-- START --

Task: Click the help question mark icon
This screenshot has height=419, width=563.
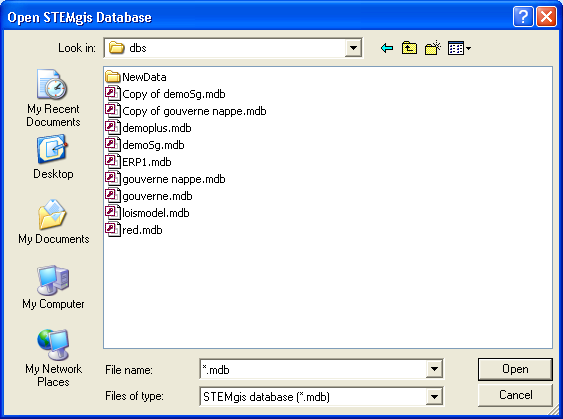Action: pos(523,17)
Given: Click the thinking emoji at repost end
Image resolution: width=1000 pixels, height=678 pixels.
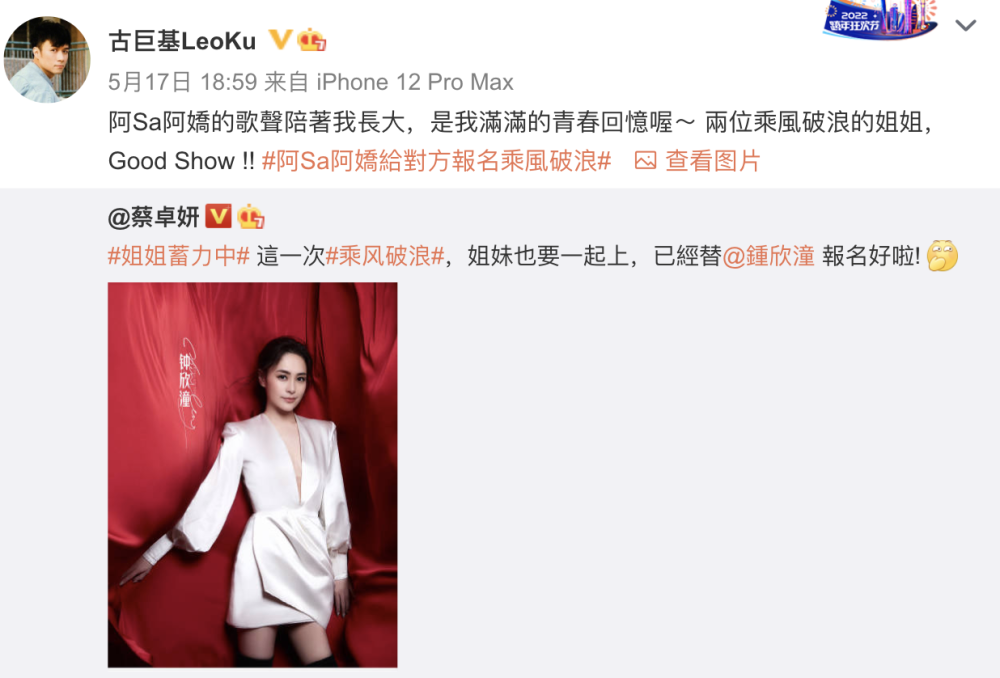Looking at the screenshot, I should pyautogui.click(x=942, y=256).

-- END --

Pull out every line above word for word, leaving the pictures out.

Task: Click the help question mark icon
This screenshot has height=419, width=563.
Action: pos(523,17)
Given: Click the thinking emoji at repost end
Image resolution: width=1000 pixels, height=678 pixels.
Looking at the screenshot, I should pyautogui.click(x=942, y=256).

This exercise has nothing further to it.